If all you are doing is re-sampling from the empirical distribution, why not just study the empirical distribution? For example instead of studying the variability by repeated sampling, why not just quantify the variability from the empirical distribution?
-
8"*(In this sense,) the bootstrap distribution represents an (approximate) nonparametric, noninformative posterior distribution for our parameter. But this bootstrap distribution is obtained painlessly - without having to formally specify a prior and without having to sample from the posterior distribution. Hence we might think of the bootstrap distribution as a “poor man’s” Bayes posterior.*" Hastie et al. *The Elements of Statistical Learning*". Sect. 8.4. – usεr11852 Mar 04 '18 at 15:36
-
It's still more pain than just studying the empirical distribution. For example, one line of code will return you the variance of the empirical distribution. It also takes much less time than re-sampling. – ztyh Mar 04 '18 at 15:37
-
8How would we quantify the uncertainty of our estimates from the empirical distribution? – usεr11852 Mar 04 '18 at 15:39
-
I guess sometimes its not easy to calculate the variability of the estimate. Thanks for pointing out. – ztyh Mar 04 '18 at 15:43
-
@usεr11852 But I guess still, if your estimate is $T(X)$, then you want $E[T(X)^2]-E[T(X)]^2$, where expectation is with respect to the empirical measure. How hard can this be? calculate $T(X)$ or $T(X)^2$ for each sample observation and take a mean. So I'm not convinced... – ztyh Mar 04 '18 at 16:07
-
No, you don't want $E[T(X)^2]-E[T(X)]^2$ with respect to the empirical measure, you want it with respect to the true, unobserved measure, from which your data is but one sample. Bootstrapping is a way of getting a first-order (IIRC) approximation to many samples, which naturally will get you better results. – jbowman Mar 04 '18 at 16:12
-
Also if you map each sample $X$ to $T(X)$ you get a distribution of $T(X)$, which is the thing that the bootstrap samples will converge to after MANY samples. Why bother!! – ztyh Mar 04 '18 at 16:13
-
@jbowman bootstrap is only using the data from that one sample (empirical measure), so its not first order at all. – ztyh Mar 04 '18 at 16:15
-
2"Under mild regularity conditions, the bootstrap yields an approximation to the distribution of an estimator or test statistic that is at least as accurate as the approximation obtained from first-order asymptotic theory ". http://www.unc.edu/~saraswat/teaching/econ870/fall11/JH_01.pdf. – jbowman Mar 04 '18 at 16:35
-
@jbowman that approximation is only of the empirical measure you observed. Which you already have! So why not just use it... – ztyh Mar 04 '18 at 16:39
-
10You are arguing, not trying to understand. Believe me, you have not come to a realization that the bootstrap is worthless contra to that of many thousands of statisticians over four or so decades. You did not read the quote carefully. I think you have failed to grasp the key role randomness plays in statistics. Statements like "Why bother!!" with respect to "get a distribution of $T(X)$ are... unusual, to say the least. If you don't think it important to understand the distribution of your estimates, you might want to consider why the field of statistics exists at all, and re-think that. – jbowman Mar 04 '18 at 16:42
-
5@ztyh You say "if you map each sample $X$ to $T(X)$ you get a distribution of $T(X)$". Perhaps you should think about this, how would you map a single point $X_i$ to $T(X) = \bar{X}$? Or any function $T(X_1, X_2, \cdots X_n)$ for that matter. – knrumsey Mar 04 '18 at 20:07
3 Answers
Bootstrapping (or other resampling) is an experimental method to estimate the distribution of a statistic.

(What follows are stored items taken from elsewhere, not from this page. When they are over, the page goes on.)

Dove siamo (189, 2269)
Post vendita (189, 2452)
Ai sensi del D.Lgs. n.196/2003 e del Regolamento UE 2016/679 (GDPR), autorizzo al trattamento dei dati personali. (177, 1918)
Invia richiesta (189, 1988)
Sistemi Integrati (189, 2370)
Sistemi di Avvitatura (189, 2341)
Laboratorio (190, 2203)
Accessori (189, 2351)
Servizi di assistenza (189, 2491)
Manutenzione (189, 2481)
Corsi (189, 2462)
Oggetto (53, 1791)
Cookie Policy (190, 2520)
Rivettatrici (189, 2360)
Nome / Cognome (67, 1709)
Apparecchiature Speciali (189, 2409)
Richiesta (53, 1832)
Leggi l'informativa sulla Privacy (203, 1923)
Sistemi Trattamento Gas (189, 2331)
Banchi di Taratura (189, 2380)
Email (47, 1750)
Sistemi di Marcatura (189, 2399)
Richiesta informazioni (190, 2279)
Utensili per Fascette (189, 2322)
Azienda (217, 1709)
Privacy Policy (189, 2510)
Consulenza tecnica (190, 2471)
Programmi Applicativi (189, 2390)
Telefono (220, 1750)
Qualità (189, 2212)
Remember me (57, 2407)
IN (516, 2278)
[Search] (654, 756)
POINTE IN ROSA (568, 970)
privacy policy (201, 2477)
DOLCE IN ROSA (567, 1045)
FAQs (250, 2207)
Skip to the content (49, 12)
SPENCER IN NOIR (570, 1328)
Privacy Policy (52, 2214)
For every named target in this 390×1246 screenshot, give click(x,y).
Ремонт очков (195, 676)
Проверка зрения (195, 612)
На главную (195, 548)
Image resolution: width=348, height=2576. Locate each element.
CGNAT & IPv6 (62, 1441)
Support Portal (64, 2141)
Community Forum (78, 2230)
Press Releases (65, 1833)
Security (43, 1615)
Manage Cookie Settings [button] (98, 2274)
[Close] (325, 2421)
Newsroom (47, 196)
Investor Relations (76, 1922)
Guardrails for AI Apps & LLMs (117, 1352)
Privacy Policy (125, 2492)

It is a very straightforward and easy method (it just means you compute with many random variants of the sample data in order to obtain, an estimate of, the desired distribution of the statistic).
You most likely use it when the 'theoretical/analytical' expression is too difficult to obtain/calculate (or like aksakal says sometimes they are unknown).
- Example 1: If you do a pca analysis and wish to compare the results with 'estimates of the deviation of the eigenvalues' given the hypothesis that there is no correlation in the variables.
You could, scramble the data many times and re-computing the pca eigenvalues such that you get a distribution (based on random tests with the sample data) for the eigenvalues.
Note that the current practices are gazing at a scree plot and apply rules of thumb in order to 'decide' whether a certain eigenvalue is significant/important or not.
- Example 2: You did a non-linear regression y ~ f(x) providing you with some estimate of bunch of parameters for the function f. Now you wish to know the standard error for those parameters.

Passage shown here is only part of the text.